▶ What to do
Extract the lines from the first line of the records below through the line containing "Task: Click the date '(December 04)' text", inclusive, and reproduce them exactly as written.

▶ Information given
= Beginning of Section =
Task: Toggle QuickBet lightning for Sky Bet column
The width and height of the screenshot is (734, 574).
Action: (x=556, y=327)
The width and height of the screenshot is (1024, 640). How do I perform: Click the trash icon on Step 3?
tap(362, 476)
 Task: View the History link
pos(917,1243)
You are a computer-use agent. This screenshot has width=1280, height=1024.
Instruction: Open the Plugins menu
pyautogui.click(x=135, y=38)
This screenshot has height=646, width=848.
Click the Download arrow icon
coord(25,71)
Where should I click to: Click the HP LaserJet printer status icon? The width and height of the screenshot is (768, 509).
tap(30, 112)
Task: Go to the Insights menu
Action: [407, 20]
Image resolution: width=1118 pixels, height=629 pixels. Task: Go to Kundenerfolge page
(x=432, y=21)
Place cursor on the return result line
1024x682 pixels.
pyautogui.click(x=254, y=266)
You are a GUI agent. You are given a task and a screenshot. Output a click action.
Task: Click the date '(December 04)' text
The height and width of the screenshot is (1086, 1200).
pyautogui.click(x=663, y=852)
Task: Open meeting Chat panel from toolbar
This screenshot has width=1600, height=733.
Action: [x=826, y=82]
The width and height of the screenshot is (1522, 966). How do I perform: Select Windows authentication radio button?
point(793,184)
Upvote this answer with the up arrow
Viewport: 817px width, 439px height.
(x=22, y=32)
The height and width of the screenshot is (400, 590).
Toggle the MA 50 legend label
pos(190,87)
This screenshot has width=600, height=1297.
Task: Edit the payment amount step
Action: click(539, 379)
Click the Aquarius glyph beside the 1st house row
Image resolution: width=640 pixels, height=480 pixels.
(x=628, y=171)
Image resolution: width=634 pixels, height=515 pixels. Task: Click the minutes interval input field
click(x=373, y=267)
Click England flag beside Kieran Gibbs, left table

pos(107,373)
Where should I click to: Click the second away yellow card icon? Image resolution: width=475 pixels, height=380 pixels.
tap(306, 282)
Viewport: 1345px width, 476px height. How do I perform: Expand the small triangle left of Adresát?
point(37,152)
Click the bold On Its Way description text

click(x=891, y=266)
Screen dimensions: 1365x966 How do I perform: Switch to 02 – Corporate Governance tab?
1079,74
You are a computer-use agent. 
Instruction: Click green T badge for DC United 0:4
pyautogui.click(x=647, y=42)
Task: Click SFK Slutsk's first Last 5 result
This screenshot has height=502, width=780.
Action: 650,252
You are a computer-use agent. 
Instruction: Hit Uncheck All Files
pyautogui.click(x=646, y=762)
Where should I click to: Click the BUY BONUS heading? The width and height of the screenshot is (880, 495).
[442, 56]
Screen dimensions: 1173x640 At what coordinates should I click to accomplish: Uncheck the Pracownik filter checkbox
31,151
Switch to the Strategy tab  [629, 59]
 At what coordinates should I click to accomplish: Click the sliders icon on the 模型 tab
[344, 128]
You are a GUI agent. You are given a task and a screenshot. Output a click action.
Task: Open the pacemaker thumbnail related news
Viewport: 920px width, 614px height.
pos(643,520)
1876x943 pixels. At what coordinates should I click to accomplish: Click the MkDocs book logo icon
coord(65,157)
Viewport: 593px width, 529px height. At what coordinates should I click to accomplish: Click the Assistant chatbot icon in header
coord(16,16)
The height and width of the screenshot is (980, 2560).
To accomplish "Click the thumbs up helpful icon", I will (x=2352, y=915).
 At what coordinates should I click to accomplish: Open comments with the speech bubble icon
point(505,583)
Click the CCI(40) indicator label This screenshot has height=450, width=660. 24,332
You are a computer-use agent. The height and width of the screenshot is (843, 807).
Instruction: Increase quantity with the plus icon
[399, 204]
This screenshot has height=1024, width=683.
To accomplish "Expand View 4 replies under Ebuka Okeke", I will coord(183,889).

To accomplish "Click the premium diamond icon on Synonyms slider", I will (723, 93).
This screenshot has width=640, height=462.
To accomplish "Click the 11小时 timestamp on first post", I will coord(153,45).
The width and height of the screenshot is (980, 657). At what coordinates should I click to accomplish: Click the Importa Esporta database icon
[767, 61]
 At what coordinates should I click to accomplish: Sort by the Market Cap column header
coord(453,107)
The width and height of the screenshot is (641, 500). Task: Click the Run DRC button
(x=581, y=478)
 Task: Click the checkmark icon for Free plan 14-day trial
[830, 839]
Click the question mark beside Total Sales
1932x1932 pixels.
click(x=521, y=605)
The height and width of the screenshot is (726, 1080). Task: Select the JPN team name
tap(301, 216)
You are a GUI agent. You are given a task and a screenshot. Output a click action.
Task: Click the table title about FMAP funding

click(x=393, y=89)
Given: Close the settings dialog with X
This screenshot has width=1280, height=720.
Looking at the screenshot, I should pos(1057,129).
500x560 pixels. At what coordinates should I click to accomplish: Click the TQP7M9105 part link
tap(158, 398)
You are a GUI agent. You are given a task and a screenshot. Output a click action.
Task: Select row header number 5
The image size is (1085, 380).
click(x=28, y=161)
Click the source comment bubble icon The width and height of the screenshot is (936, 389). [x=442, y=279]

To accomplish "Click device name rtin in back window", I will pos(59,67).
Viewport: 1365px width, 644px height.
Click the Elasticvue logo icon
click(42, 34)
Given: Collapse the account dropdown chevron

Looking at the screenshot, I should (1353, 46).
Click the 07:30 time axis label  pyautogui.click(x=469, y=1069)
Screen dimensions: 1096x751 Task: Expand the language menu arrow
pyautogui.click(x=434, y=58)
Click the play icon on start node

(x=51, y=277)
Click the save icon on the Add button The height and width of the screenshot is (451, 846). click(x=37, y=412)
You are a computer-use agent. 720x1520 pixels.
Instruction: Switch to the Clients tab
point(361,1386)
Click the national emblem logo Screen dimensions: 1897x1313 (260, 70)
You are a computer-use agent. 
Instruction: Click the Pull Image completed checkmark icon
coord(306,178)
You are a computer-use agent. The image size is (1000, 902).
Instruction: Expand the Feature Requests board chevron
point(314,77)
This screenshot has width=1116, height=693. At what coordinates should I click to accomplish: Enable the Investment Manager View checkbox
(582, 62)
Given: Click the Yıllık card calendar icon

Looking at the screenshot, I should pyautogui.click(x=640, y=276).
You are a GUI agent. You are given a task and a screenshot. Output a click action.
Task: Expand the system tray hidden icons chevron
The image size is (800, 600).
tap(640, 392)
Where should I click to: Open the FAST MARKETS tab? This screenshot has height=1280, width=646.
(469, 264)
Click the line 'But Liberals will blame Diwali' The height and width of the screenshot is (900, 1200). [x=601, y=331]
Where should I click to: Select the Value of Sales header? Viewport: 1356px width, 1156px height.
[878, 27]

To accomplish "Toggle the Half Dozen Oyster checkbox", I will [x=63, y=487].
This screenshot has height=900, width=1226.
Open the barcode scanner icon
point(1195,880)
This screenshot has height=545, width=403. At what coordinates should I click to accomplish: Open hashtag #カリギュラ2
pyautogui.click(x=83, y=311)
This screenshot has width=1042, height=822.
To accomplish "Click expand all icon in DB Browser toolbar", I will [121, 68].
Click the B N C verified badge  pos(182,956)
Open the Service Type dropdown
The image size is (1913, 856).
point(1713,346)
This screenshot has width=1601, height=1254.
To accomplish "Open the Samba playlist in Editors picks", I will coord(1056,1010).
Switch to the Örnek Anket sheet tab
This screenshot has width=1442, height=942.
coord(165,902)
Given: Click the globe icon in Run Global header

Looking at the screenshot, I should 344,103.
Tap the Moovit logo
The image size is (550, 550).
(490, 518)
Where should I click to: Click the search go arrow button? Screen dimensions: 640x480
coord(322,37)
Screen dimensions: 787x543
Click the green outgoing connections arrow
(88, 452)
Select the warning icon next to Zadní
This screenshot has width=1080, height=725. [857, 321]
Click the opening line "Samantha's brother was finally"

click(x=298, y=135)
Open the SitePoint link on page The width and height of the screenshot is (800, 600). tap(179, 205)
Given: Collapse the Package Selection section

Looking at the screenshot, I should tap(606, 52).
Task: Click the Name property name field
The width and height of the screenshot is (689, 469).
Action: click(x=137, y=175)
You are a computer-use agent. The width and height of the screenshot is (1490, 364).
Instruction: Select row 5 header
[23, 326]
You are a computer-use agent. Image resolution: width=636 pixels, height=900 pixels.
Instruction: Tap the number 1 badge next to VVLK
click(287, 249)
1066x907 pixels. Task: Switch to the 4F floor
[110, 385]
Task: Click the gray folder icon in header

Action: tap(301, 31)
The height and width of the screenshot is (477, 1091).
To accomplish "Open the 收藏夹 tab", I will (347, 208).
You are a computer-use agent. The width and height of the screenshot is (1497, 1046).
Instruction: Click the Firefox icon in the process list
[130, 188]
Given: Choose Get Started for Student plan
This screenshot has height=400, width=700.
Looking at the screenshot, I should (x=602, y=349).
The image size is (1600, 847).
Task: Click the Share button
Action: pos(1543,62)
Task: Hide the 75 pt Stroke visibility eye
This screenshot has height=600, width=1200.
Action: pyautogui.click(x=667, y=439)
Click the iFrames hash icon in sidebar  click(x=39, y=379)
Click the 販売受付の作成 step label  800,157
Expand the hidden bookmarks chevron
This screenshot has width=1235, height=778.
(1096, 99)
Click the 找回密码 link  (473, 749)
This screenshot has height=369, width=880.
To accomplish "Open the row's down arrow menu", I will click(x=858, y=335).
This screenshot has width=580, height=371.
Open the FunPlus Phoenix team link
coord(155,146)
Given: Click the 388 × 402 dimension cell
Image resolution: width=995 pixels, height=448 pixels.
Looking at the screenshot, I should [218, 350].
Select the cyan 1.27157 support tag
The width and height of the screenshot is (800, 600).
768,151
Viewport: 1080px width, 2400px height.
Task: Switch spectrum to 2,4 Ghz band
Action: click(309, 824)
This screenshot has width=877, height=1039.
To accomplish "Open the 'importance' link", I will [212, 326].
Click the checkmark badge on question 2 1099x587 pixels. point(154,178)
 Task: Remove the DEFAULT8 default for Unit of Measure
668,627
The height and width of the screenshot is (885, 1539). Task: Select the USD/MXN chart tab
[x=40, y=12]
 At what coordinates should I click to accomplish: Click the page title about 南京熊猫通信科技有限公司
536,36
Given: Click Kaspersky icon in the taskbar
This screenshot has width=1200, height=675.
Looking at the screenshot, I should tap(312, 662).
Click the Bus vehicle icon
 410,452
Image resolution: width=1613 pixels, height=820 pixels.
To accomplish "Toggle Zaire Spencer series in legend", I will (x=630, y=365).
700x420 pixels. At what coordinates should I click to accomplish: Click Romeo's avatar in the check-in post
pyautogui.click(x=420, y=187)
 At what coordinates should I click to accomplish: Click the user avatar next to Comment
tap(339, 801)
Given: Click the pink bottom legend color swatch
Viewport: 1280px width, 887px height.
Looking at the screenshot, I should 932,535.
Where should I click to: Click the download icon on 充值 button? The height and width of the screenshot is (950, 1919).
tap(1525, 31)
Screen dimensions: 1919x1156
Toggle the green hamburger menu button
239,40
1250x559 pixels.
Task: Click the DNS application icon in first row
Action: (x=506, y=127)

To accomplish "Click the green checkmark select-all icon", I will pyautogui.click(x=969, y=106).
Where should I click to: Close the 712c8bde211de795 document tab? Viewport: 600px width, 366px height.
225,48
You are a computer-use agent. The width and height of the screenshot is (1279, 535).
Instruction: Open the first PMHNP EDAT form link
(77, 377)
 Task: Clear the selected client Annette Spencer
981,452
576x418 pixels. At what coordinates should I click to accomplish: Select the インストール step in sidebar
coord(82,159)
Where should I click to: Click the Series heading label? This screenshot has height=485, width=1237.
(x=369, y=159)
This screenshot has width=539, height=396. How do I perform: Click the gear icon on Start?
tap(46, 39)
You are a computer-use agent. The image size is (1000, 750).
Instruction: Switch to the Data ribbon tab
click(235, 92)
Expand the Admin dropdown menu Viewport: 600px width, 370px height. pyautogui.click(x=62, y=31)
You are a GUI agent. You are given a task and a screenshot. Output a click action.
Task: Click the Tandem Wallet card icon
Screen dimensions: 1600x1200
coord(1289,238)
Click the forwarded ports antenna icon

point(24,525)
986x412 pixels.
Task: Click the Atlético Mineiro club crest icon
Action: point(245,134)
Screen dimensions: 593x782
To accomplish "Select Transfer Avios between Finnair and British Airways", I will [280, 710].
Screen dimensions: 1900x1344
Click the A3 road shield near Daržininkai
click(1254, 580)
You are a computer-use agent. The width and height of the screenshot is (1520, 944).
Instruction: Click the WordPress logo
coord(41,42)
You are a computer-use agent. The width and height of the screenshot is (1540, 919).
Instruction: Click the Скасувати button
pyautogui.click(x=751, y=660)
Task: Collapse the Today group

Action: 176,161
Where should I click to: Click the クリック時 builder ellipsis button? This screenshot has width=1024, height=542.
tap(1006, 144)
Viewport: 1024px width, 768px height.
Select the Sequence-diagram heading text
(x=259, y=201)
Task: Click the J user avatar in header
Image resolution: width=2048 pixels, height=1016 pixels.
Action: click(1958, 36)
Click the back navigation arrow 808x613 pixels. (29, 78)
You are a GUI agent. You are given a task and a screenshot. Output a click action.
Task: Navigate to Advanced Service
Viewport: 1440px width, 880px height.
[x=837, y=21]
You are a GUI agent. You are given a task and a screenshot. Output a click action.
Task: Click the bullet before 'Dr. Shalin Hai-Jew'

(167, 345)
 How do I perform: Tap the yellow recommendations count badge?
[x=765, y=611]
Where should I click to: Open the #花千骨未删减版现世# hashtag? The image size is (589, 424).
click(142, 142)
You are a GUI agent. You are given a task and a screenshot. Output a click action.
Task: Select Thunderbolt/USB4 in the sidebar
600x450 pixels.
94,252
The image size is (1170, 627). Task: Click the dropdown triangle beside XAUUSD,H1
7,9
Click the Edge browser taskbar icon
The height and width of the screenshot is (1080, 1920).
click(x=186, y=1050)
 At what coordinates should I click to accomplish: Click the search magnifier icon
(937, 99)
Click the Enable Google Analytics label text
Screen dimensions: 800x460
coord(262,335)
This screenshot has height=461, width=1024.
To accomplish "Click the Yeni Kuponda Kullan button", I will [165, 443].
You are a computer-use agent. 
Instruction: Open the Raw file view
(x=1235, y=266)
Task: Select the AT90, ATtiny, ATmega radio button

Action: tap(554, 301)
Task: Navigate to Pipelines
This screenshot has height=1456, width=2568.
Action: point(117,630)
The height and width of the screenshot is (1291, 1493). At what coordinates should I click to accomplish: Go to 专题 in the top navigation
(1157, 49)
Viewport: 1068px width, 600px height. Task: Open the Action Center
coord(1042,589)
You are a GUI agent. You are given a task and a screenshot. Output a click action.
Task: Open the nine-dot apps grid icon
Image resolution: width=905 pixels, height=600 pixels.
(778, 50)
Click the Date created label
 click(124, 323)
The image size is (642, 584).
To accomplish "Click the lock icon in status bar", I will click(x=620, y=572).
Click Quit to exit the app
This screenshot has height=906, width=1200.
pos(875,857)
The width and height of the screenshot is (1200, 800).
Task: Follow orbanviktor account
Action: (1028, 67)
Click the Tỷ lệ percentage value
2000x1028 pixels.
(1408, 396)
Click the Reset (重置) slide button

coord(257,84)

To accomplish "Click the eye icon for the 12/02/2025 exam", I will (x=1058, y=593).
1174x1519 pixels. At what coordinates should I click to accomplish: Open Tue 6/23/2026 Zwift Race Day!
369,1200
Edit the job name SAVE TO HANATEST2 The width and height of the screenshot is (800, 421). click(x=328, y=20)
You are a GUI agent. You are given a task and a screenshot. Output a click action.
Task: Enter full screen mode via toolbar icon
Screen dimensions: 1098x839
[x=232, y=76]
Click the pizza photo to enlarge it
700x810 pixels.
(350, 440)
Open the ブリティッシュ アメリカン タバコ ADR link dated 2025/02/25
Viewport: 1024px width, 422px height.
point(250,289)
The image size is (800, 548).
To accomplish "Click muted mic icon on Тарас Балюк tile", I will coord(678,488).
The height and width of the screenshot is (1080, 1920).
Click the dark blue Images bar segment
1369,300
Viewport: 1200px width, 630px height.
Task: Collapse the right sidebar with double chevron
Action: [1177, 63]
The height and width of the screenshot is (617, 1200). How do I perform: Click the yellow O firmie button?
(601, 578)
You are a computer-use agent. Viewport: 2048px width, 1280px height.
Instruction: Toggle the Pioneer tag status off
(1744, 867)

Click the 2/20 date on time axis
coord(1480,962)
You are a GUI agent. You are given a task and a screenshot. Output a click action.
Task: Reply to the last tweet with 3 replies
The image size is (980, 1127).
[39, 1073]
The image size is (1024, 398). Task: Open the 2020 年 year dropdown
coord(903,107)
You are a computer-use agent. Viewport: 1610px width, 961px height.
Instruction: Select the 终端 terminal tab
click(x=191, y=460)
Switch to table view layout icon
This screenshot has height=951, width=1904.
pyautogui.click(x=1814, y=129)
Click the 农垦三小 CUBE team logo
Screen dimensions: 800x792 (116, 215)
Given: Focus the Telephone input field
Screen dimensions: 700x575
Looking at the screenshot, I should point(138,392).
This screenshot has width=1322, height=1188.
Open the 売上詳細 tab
= End of Section =
▶ Task response
Task: Toggle QuickBet lightning for Sky Bet column
The width and height of the screenshot is (734, 574).
Action: (x=556, y=327)
The width and height of the screenshot is (1024, 640). How do I perform: Click the trash icon on Step 3?
tap(362, 476)
 Task: View the History link
pos(917,1243)
You are a computer-use agent. This screenshot has width=1280, height=1024.
Instruction: Open the Plugins menu
pyautogui.click(x=135, y=38)
This screenshot has height=646, width=848.
Click the Download arrow icon
coord(25,71)
Where should I click to: Click the HP LaserJet printer status icon? The width and height of the screenshot is (768, 509).
tap(30, 112)
Task: Go to the Insights menu
Action: [407, 20]
Image resolution: width=1118 pixels, height=629 pixels. Task: Go to Kundenerfolge page
(x=432, y=21)
Place cursor on the return result line
1024x682 pixels.
pyautogui.click(x=254, y=266)
You are a GUI agent. You are given a task and a screenshot. Output a click action.
Task: Click the date '(December 04)' text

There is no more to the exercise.